World-Renowned Chef David Burke Visits Kitchen Council
Last month, we had the honor of hosting internationally acclaimed Chef David Burke at Kitchen Council. Chef Burke is owner of countless restaurants and best known for his appearances on cooking shows including Top Chef Masters. Three members had the opportunity to create an innovative dish, present that plate to Chef Burke in an intimate setting and battle for most delicious creation.
Chef David Burke is acknowledged as a leading pioneer in American cooking. Burke, a New Jersey native, is also recognized internationally for his revolutionary techniques, exceptional skills, successful restaurant empire and his many TV appearances. In the parlance of today’s celebrity driven culture, he is a rock star of the culinary world.
At just 26, Burke’s kitchen mastery won him the executive chef position of New York City’s legendary River Café. While there, he became the first American ever to win the prestigious Meilleurs Ouvriers de France Diplome d’Honneur, cementing his reputation as a leading international chef. He subsequently won Japan’s Nippon Award for Excellence, the Robert Mondavi Award of Excellence and two nominations for James Beard Best Chef. Burke was also awarded a coveted three-star New York Times review for the River Café and later became a familiar guest on TV’s Top Chef.
During his visit to Council Bluffs, Chef Burke’s larger-than-life presence and wit had everyone on pins and needles in anticipation. The three brave entrepreneurs who accepted the challenge included Stacie Van Cleave of Veg.Edible, Dan Benigno of Chef Around the Block and Alejandra Valdez of Viva Fit Kitchen.
First up, Veg.Edible was the boldest in presenting a vegan “Fried Chick’n Bacon Ranch” sandwich to the meat master. Stacie whipped up a crispy battered and fried oyster mushrooms, smokey mushroom bacon, lettuce, tomato and dilly ranch piled on a toasted gluten free bun. Stacie’s boldness intrigued Chef Burke.
Next up was Chef Around the Block who presented his famous twist on the chicken and waffle. Dan used an original recipe for his popcorn chicken, roasted garlic mashed potatoes in a waffle cone drizzled with maple syrup. Chef Burke was most impressed with Dan’s famous mashed potato and creative presentation.
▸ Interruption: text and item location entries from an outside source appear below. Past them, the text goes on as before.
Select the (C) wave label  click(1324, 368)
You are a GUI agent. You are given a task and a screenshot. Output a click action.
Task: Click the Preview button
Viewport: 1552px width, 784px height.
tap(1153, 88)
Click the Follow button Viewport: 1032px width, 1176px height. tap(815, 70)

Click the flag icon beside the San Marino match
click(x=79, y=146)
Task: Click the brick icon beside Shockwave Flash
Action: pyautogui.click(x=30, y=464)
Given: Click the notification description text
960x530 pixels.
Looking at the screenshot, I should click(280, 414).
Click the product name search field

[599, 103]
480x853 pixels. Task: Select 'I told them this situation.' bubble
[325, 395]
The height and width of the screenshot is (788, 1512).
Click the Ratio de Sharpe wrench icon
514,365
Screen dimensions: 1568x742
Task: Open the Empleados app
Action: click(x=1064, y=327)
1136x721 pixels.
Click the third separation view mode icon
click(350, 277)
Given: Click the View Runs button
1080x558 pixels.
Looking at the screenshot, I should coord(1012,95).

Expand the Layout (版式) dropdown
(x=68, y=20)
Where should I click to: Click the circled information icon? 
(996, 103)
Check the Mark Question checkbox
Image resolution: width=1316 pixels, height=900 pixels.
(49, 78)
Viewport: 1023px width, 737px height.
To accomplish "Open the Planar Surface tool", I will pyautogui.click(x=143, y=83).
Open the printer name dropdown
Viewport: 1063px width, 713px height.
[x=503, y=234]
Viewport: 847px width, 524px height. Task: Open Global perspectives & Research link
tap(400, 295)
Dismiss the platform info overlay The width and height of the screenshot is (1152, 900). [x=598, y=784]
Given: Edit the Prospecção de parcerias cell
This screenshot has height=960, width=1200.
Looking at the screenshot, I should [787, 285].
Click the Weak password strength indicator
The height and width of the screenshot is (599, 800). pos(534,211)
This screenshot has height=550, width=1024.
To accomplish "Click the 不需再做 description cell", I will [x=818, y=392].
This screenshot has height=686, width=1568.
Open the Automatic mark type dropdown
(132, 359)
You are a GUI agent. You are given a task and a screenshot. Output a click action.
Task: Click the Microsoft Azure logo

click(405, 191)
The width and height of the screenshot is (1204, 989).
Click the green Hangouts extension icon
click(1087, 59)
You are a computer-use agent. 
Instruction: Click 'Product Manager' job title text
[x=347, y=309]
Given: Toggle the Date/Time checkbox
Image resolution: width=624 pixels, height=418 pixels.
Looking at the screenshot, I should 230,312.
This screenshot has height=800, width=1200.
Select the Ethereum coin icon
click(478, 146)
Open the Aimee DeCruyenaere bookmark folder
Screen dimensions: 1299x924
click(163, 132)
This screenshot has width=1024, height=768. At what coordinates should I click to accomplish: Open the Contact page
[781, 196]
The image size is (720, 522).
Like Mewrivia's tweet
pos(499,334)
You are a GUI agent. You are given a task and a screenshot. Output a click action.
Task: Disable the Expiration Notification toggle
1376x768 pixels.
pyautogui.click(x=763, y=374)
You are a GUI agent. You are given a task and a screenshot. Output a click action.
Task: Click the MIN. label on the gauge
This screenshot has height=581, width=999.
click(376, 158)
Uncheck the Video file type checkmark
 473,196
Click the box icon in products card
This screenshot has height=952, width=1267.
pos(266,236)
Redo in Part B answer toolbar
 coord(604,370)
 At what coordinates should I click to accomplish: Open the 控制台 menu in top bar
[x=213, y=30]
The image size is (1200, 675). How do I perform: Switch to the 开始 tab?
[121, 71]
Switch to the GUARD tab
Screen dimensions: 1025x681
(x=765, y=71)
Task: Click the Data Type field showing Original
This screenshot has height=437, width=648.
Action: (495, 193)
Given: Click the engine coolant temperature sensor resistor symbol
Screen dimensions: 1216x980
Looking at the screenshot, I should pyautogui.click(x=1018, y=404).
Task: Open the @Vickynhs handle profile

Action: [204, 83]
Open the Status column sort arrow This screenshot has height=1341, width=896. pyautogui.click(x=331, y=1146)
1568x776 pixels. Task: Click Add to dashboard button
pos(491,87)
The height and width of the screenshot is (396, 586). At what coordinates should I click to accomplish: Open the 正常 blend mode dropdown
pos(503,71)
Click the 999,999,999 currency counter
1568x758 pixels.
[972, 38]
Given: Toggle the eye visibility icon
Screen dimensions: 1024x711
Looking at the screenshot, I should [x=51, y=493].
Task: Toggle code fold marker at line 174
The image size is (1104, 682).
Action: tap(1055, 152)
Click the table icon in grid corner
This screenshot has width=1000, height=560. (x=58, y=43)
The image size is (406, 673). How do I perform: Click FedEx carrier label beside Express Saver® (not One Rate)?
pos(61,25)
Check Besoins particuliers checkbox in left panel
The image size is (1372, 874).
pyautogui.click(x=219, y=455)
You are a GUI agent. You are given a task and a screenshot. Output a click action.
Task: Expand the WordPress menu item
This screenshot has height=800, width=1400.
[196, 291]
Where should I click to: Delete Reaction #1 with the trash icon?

Lastly, Viva Fit Kitchen leaned into her Mexican roots and went more traditional but this did not lack in taste or color. Alejandra featured a lean sirloin sautéed in a homemade tomatillo sauce paired with rice and topped with pico. Chef Burke revealed he’s a “rice guy” and proceeded to compliment the heritage behind the dish along with its vibrancy and flavor. He went back for seconds.
Chef Burke certainly struggled in making a final decision as he carefully deliberated. Despite Chef Burke being known for his elaborate meat dishes, he chose the vegan chef! Congratulations to Stacie with Veg.Edible!
We appreciated Chef Burke’s willingness to play along in our own version of Top Chef. Kudos to the three members who braved the culinary stage. Chef Burke shared about his rise to the top and humble beginnings. Everyone knows that food entrepreneurship is tough and not always lucrative to begin with. A bit of grit, however, paired with a little risk taking and some humor can go a long way. Chef Burke, you’re welcomed back anytime.